# [SOLVED] Setting up a FTP server with FileFilla?



## deleted122510 (Mar 18, 2009)

Hello, *TSF*.

I'm in need of help. You see, I want to make a FTP server using FileFilla, and to be quite honest - I have no idea how to do so since I'm inexperienced with anything network related.

*What kind of router do I have?*

1701HG Gateway

It's actually my Mom's, I'm using wireless internet - through my laptop, she herself is the main computer, I'm just moochin' off her net.

*What's my host name?*

UndockedWindy

*What have I done so far?*
I put "FileZilla.exe" to be unblocked by my firewall, obviously.
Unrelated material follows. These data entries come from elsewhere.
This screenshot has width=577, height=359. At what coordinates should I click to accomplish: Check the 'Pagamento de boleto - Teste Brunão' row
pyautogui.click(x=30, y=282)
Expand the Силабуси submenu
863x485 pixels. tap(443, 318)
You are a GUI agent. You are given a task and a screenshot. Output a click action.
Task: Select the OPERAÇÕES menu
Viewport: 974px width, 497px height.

I've gone to my 2Wire settings in my browser, and snooped around a bit. I added a new application, then "allowed" it - "FTPSERVTJ" with the following specs:

```
FTPSERVTJ, TCP, 21, 69.224.70.172
```
*Other Information?*
I noticed the setting "Select a Computer" under "To Allow Users Through the Firewall to Hosted Applications...", and the selected option is my mom's computer.
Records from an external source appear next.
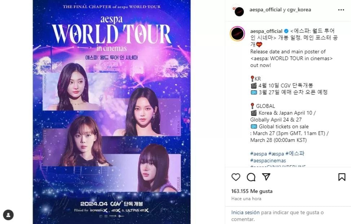Open the #æspa hashtag
The height and width of the screenshot is (224, 351).
276,154
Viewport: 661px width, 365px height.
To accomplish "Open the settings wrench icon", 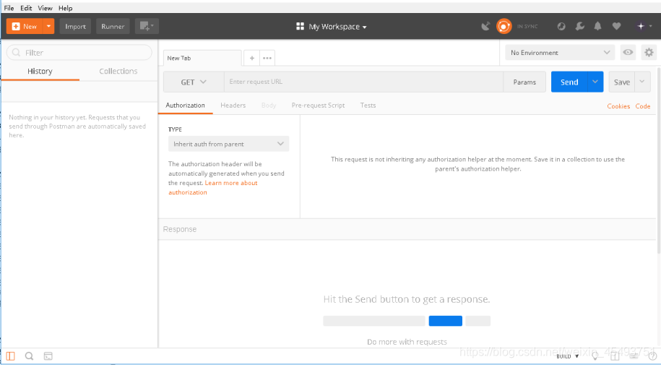I will pyautogui.click(x=579, y=26).
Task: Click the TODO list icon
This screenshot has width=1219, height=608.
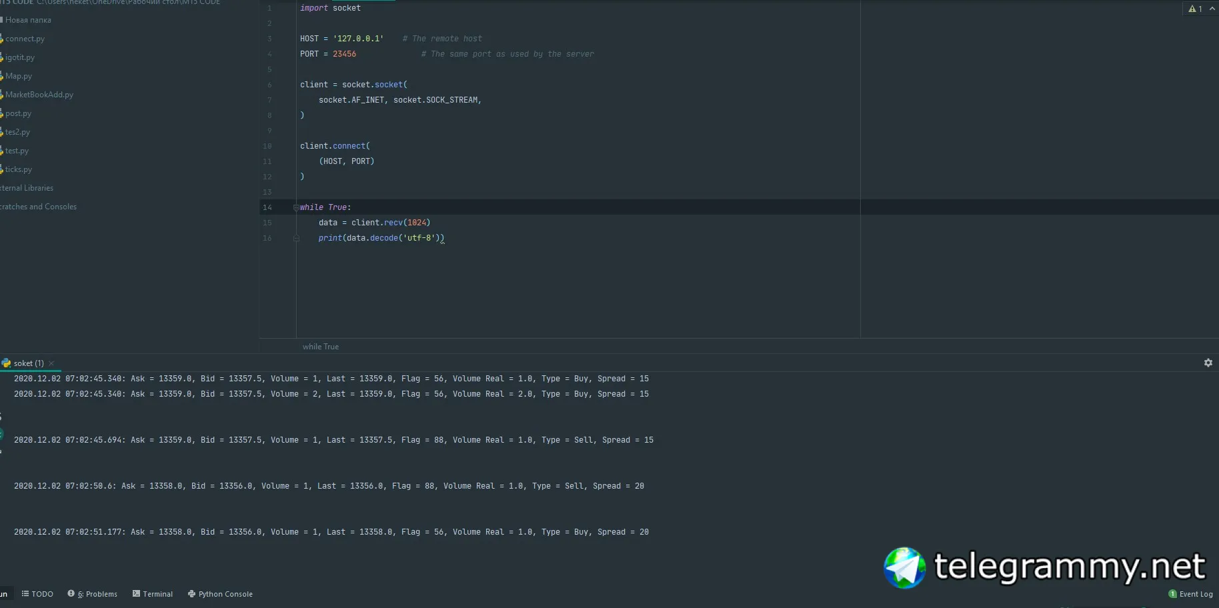Action: (25, 593)
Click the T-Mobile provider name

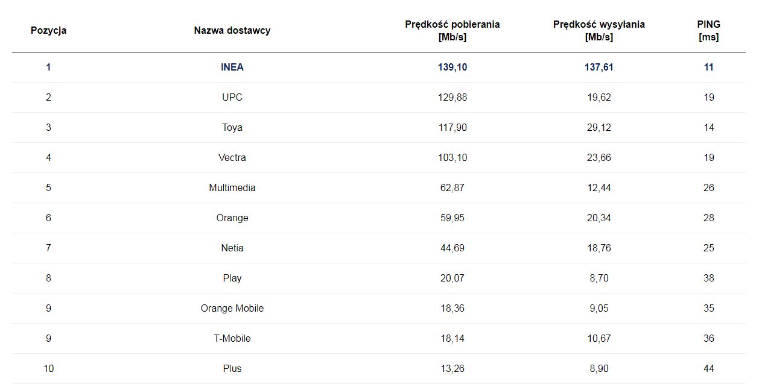click(232, 338)
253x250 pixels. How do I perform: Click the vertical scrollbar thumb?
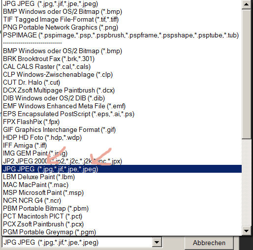246,74
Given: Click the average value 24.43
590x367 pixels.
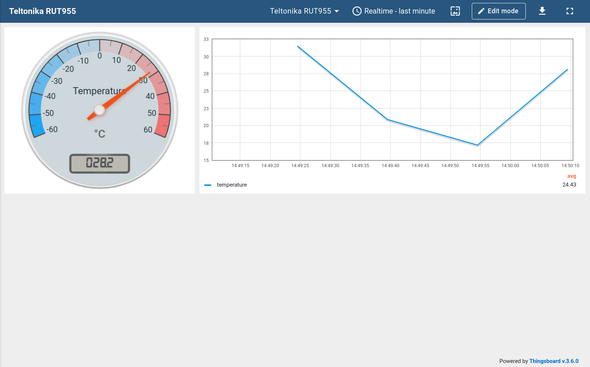Looking at the screenshot, I should click(x=569, y=185).
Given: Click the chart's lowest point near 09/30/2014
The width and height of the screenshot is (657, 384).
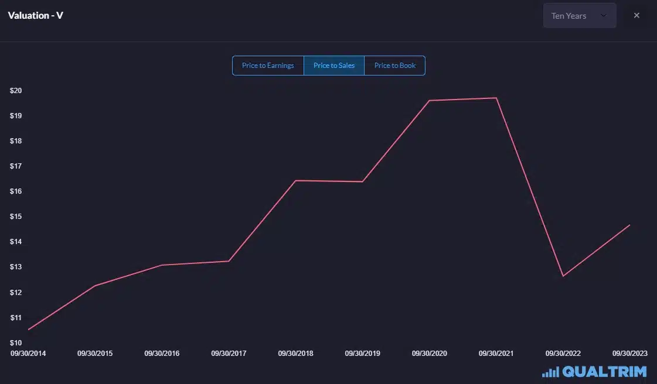Looking at the screenshot, I should (28, 331).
Under "Local Devices", my mom's computer is listed as "unactive", did I disable her interwebz?

*FileZilla Settings?*
Hostname: Undocked Windy
Port: 21
Servertype: FTP
Logontype: Anonymous

*Error I'm getting?*

```
Status:	Resolving address of UndockedWindy
Status:	Connecting to [fe80::2caf:16b7:ba1f:b953%11]:21...
Status:	Connection attempt failed with "ECONNREFUSED - Connection refused by server", trying next address.
Status:	Connecting to [fe80::48b1:38a4:d5ca:2ac9%10]:21...
Status:	Connection attempt failed with "ECONNREFUSED - Connection refused by server", trying next address.
Status:	Connecting to MY IPADDRESS HIDDEN:21...
Status:	Connection established, waiting for welcome message...
Response:	220-FileZilla Server version 0.9.32 beta
Response:	220-written by Tim Kosse ([email protected])
Response:	220 Please visit http://sourceforge.net/projects/filezilla/
Command:	USER anonymous
Response:	331 Password required for anonymous
Command:	PASS **************
Response:	530 Login or password incorrect!
Error:	Critical error
Error:	Could not connect to server
```
\
Help!
\


----------



## deleted122510 (Mar 18, 2009)

Fixed, :winking: .


----------